An announcement is expected Thursday on the release of memorandums in which Department of Justice lawyers gave legal guidance on CIA interrogations. During a fierce debate, CIA officials have argued for keeping sensitive information secret, while Attorney General Eric Holder and other Obama administration lawyers have favored a full release.
Administration lawyers on Wednesday were still deliberating what portions of three memos would be released. The two officials said the administration plans to propose redacting parts of the memos. In addition to the prisoner names, certain operational details of interrogations are expected to stay secret, they said.
The other redaction, on applications, is hard to understand from the article. We'll know that waterboarding or beating was approved, but not get the details of what it did?
I would've thought those details would be only in CIA docs, not in OLC memos. The WSJ article refers to "[three] memorandums in which Department of Justice lawyers gave legal guidance on CIA interrogations." So it appears that, as suspected, CIA tortured first and sought legal cover afterwards?
The NYT reports the expected release, but not the redactions.
(H/t Political Wire.)
... Busy day. No prosecutions of CIA torturers, reports TPM. Though the scope isn't clear:
The Obama administration on Thursday informed CIA officials who used waterboarding and other harsh interrogation tactics on terror suspects that they will not be prosecuted, senior administration officials told The Associated Press.As noted above, the CIA may've been torturing folks *before* getting OLC cover. So I'm not sure what this means.
* * * the statement being issued Thursday by Attorney General Eric Holder, the nation's chief law enforcement officer, is the first definitive assurance that those CIA officials are in the clear, as long as their actions were in line with the legal advice at the time.
The article (from the AP) also has more detail on the memos to be released:
The Holder statement was being issued by the Justice Department along with the release of four significant Bush-era legal opinions governing — in graphic and extensive detail — the interrogation of terror detainees, the officials said. One of the memos was produced by the Justice Department's Office of Legal Counsel in August 2002, the other three in 2005.Four, not three, then?

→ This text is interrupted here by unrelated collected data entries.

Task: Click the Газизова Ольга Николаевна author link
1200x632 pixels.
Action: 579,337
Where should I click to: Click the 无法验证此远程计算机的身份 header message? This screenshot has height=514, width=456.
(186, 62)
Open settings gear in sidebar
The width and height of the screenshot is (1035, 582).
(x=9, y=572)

The memos, released to meet a court-approved deadline in a lawsuit against the government in New York by the American Civil Liberties Union, detail the dozen harsh techniques approved for use by CIA interrogators, the officials said. A statement from Obama was also being released along with Holder's comments and the documents.Holy shit. No need to prosecute anyone for beating and kicking, is there? Not if the lawyers said it was okay!
One memo specifically authorized a method for combining multiple techniques, a practice human rights advocates argue is particularly harmful and crosses the line into torture even if any of the individual methods do not.
* * * There is very little redaction, or blacking out, of detail in the memos, the officials said.
The methods include keeping detainees naked for long periods, keeping them in a painful standing position for long periods, and depriving them of solid food. Other tactics included using a plastic neck collar to slam detainees into walls, keeping the detainee's cell cold for long periods, and beating and kicking the detainee. Sleep-deprivation, prolonged shackling, and threats to a detainee's family were also used.
Among the things not allowed in the memo were allowing a prisoner's body temperature or caloric intake to fall below a certain level, because either could cause permanent damage, the officials said.